Physical Sciences

Parsons, Travis; Lippert, Peter; Bartley, John (University of Utah)
Faculty Advisor: Lippert, Peter (University of Utah - College of Mines and Earth Science, Geology & Geophysics); Bartley, John (University of Utah - College of Mines and Earth Science, Geology & Geophysics)

Field observations and geochronological measurements of plutons in Yosemite Valley suggest that plutons grow incrementally as a series of stacked sheets of smaller intrusions (i.e., dikes and sills) (Coleman et al., 2004; Glazner et al., 2004; Bartley et al., 2006). This interpretation is in contrast to the traditional view of pluton emplacement through crystallization of a single, massive magma chamber. Most of the observations supporting incremental pluton emplacement use the relationship between zircon U-Pb dating of pluton sections and estimated granitic magma cooling rates to argue that a single magmatic event would crystallize significantly faster than the geochronologic data permit. Incremental pluton emplacement also predicts specific relationships between the age of intruded sheets of magma and the original orientation of these sheets, such that older sheets are expected to be tilted or deformed more than younger sheets. Here we test this prediction of differential tilting by measuring the paleomagnetic inclination preserved in well-dated and structurally characterized sheets of the Tuolumne Intrusive Suite. Magnetic inclination provides a tilt-meter with respect to the Earth's magnetic field direction at the time of pluton emplacement; the reference inclination assuming an untitled pluton is known from independent data sets. We also present rock magnetic data (temperature-dependent magnetic susceptibility, magnetic remanence characteristics) and results from petrographic investigations to characterize the mineralogy and stability of the magnetization. Our results suggest that the low-titanium magnetite remanence carriers are primary and are not biased by secondary magnetizations. The distribution of magnetic inclinations in our sample set — in which older sheets on the periphery of the pluton are shallower than those in younger, more interior sheets, and with respect to the reference inclination — is consistent with predictions from the incremental pluton emplacement hypothesis.

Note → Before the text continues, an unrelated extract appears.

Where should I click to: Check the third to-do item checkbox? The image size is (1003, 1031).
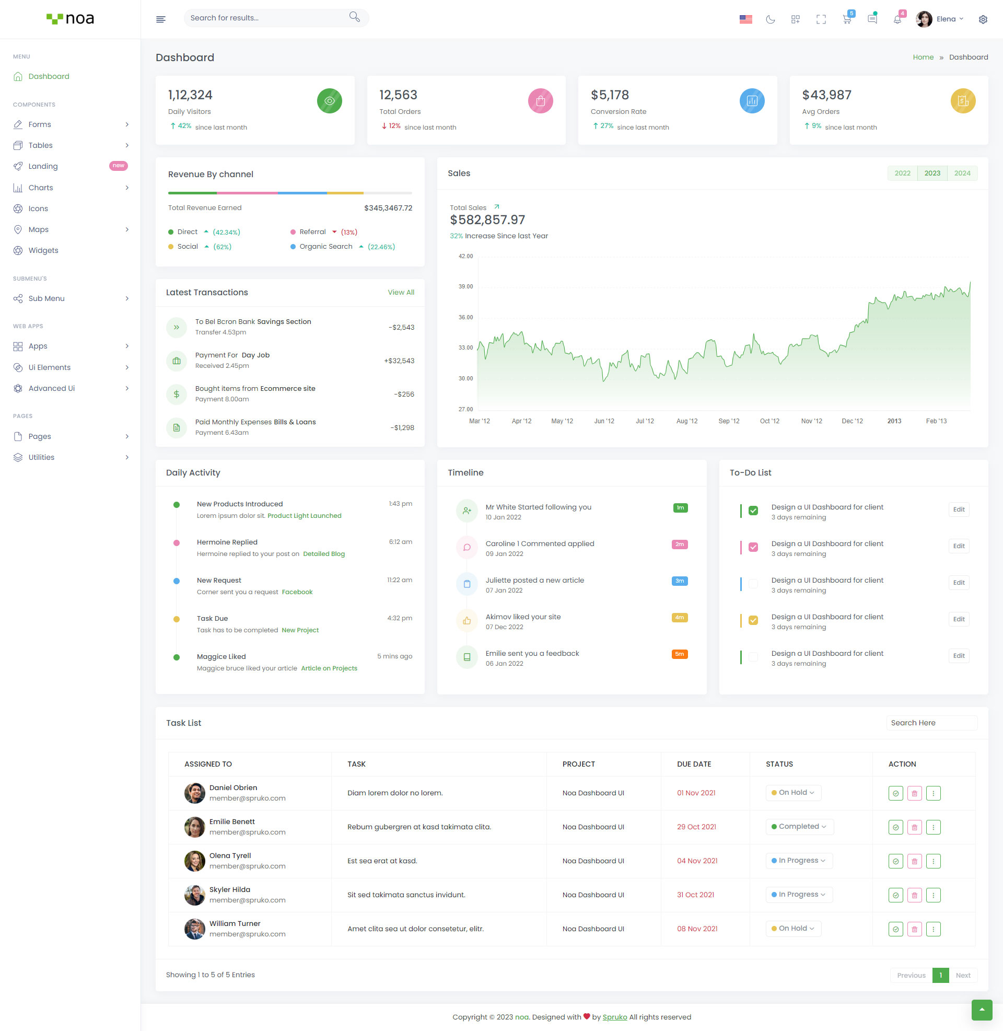[x=753, y=583]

Paulding, Anna (Utah State University)
Faculty Advisor: Bradbury, Kelly (College of Science, Geosciences Department)

A dramatic increase in seismicity has occurred in the midcontinent region since 2009 (Rubinstein and Mahani, 2015), causing public concern for the stability of infrastructure and buildings. Several studies have directly linked this seismicity to the reactivation of buried fault systems near the Paleozoic sedimentary bedrock-Precambrian crystalline basement contact as a result of high volumes of injection of wastewater produced by the oil and gas industry (Ellsworth, 2013; Keranen et al., 2013).

The reactivation of fault zones due to fluid injection is not only influenced by injection rates but also by the ability of fluids to migrate along or across the contact, which is controlled by the rock properties and geologic setting. To better understand the rock property variations that may occur along the nonconformity interface, we use an outcrop analog site of an exhumed fault near Gunnison, Colorado. My undergraduate research focuses on using a portable handheld X-Ray Fluorescence Unit (pXRF) as a tool to measure compositional variations in outcrop. To directly compare data, a calibration using 16 USGS Concentration Standards as well as 12 analog samples will be used to create a calibration optimized for this specific suite of rocks which informs the accuracy of in-situ field data measurements against laboratory measurements of powdered samples, influencing how future pXRF measurements can be analyzed. Micro-scale variations of major and trace element concentrations reflect alteration and related fluid-rock interactions and may serve as a proxy for fluid migration along or across faulted sections of a nonconformity interface. I propose that calibrated pXRF data and whole rock XRF data is a useful tool for understanding the nature and degree of rock alteration in fault zones and across analog sites nonconformity interface. These data can aid in a more broad understanding of how pXRF data can be used in the field to characterize the nonconformity interface and fault zones.